Lately, it has been a near daily topic. 

Mommy, I want daddy back.
Munchkin, people can't come back from Heaven
Mommy, but everyone else has a daddy in class, can you go get me a new daddy?
Munchkin, it doesn't work that way. 
Mommy, can you just go back and marry daddy again?
Munchkin, I can't marry daddy again as much as I would like to, he is in Heaven and no matter how much we love and miss him he can't come back.
Mommy, it isn't fair that daddy is an angel.
Munchkin, you are right, it isn't fair, but it will be ok.

uhhh...not sure which is more unsettling as an adult.   The fact that his little heart and brain want Robert back from the dead, or that he thinks a "new daddy"  would make it better.   While my brain knows that he is simply trying to fit us "in" to the mold of his classmates, it doesn't really help. 

What strikes me is that I have to have this conversation with a FIVE YEAR OLD!  When I was five, I recall playing in our play room with my brother, making cookies with my mom and playing in the yard with dad.   I remember preschool and kindergarten--well I mostly remember the cardboard bricks.   I don't remember having any deep conversations with my parents.  We had people in our family die, but not in our immediate family.   I remember being carefree.  

What cuts to the core of my heart, is that my son has an understanding of loss.  He has experienced pain that many people go decades without even considering.  Even if he doen't express it as pain per se, he is learning as he grows how unique we are.

Maybe in my attempt to make him feel like we are normal I have done him a disservice.  Perhaps I am pretending to be normal, to be whole.  Maybe what I should do is embrace our "un-normal" situation.   Really, it is not normal to watch your spouse die in front of you.   It is not a choice that I would expect anyone to make. 

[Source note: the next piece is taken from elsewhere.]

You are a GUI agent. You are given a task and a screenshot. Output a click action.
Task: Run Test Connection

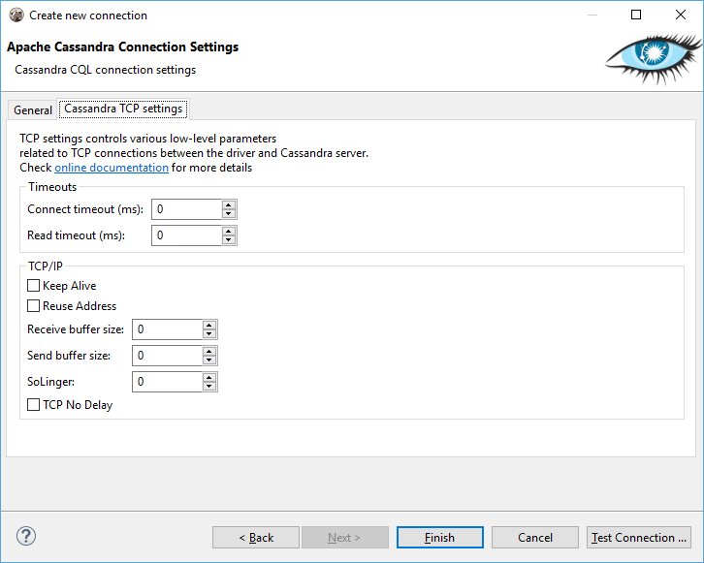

For him it isn't normal for a parent to be widowed.   He has some classmates that have divorced parents--but the kids still have TWO parents on EARTH.  They get to hang out with their dads even if they live with their moms.  He is the only kid in his class that has an angel for a parent and while I realize that it makes us special, for now, in this unit when studying with his peers, it makes him different.  Somehow, it is my job to make different ok.